==== Records ====

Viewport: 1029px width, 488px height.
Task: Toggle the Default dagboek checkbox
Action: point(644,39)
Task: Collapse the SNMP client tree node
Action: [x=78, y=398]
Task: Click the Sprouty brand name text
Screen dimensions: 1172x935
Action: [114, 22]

====
==== Records ====

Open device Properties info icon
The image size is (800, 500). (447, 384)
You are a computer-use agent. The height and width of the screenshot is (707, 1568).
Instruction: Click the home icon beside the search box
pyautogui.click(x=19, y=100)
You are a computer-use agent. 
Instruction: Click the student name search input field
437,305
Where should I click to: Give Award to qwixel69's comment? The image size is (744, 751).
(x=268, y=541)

====
==== Records ====

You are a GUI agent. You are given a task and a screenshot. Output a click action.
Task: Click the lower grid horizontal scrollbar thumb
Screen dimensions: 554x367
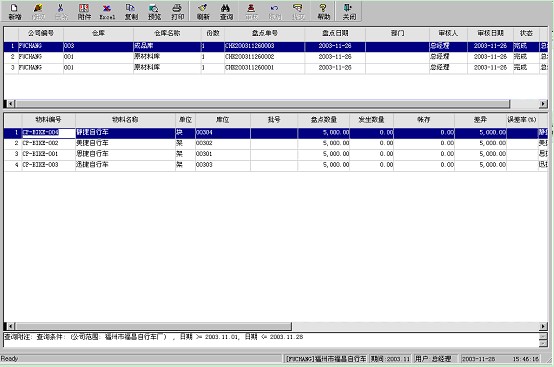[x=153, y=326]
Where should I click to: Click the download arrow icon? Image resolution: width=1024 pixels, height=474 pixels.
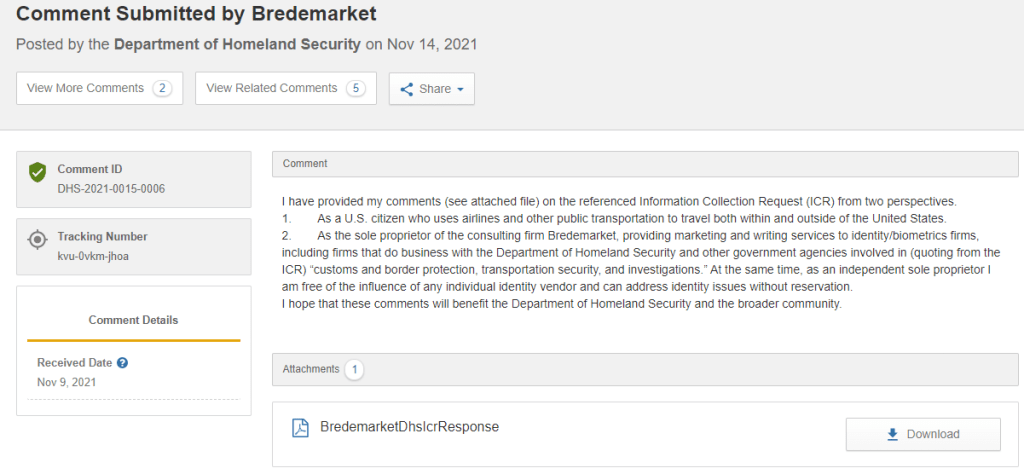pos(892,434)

====

### Exercise aim
When the string "screenshot" appears in a line of the records above, that line is to be copied.

### Answer to this problem
You are a computer-use agent. The height and width of the screenshot is (707, 1568).
You are a GUI agent. You are given a task and a screenshot. Output a click action.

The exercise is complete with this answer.